Ma le reazioni alla violenza sono tante e diverse tra di loro, perché il trauma a volte è troppo profondo. È il caso di Adriana Montes, oggi 33 anni, che è stata violentata nel 2008 da un altro soldato mentre era in missione in Iraq. Una volta tornata in USA ha iniziato a fare uso di droghe e alcool, fino ad essere sospesa dal servizio militare. Nei quattro anni successivi, la donna ha lottato contro la sua dipendenza, fino a che non ha realizzato che si stava lentamente suicidando a causa di quello che le era successo. “Mio figlio di due anni è la mia ragione di vita adesso”, dice Montes specificando che il suo percorso di riabilitazione ha problematiche psicologiche che lo stupro le ha causato.

Modariel Reid

L’ascolto però non è affatto scontato, specialmente in questo ambiente. E questo è ciò che emerge dalla storia di Modariel Reid, che ha prestato servizio per soli 18 mesi a causa della violenza sessuale subita durante il suo percorso di formazione. Nonostante le sue comandanti fossero due donne nere come lei, l’atteggiamento che le riservavano non le ha permesso di confrontarsi con loro e denunciare l’accaduto. Tutto questo l’ha portata vicina al suicidio e ha poi richiesto un’ospedalizzazione. Un clima generale di omertà e silenzio, che rende ancora più difficile ottenere i dati reali di quello che è un fenomeno endemico all’interno delle forze militari.

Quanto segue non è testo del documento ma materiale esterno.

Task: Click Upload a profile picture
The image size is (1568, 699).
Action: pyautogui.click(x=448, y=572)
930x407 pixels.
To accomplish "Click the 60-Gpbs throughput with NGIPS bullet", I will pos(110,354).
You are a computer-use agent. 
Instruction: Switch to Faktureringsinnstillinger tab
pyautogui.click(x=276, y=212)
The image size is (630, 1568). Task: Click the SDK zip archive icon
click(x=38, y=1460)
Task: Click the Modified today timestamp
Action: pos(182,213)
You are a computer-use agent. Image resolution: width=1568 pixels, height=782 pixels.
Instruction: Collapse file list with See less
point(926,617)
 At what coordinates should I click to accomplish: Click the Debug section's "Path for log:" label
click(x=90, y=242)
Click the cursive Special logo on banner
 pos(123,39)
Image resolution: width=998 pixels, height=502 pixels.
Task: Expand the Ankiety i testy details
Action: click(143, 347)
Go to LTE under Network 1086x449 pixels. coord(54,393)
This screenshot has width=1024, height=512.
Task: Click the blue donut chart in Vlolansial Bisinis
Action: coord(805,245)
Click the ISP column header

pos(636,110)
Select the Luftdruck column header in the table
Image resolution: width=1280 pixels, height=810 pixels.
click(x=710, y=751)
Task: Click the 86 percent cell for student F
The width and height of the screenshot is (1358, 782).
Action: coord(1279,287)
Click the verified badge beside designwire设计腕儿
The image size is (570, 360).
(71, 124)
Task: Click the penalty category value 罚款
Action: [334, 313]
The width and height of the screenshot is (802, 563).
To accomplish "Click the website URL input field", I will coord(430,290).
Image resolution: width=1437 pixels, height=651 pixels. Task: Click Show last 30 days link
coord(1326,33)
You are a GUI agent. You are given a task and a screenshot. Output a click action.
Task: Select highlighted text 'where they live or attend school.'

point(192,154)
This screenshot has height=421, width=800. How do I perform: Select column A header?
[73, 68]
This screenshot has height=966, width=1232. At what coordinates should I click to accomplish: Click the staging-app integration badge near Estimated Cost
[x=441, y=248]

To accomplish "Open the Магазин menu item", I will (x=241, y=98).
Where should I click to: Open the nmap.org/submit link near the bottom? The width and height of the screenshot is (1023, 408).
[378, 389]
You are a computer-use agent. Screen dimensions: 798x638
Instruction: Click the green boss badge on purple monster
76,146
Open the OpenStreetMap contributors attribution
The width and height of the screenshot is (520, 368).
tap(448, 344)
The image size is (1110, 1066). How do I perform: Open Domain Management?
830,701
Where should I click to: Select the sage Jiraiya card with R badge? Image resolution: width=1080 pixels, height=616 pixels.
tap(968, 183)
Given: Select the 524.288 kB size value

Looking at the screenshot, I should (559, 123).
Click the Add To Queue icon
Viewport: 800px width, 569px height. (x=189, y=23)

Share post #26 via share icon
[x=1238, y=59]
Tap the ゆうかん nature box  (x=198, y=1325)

Almeno il 25% delle soldate è stato violentato, mentre più dell’80% è stato molestato sessualmente. Dati a cui si aggiunge un aumento del 40% delle violenze contro le donne nell’ambiente militare dal 2016 al 2018, di cui il 59% subito da parte di un soldato di rango superiore e il 24% dai propri comandanti

La problematica del silenzio è altissima in termini di percentuali, con il 71% delle vittime che non denunciano gli accaduti, per paura di essere degradate, minacciate o di essere addirittura in pericolo di vita. E non solo, ma i dati ancora più sconvolgenti provengono dalle recidive: il 64% delle vittime subisce nuovamente violenza, con un 66% di casi in cui il nuovo offender si trova nella cerchia di comandanti a cui sono state denunciate le precedenti violenze.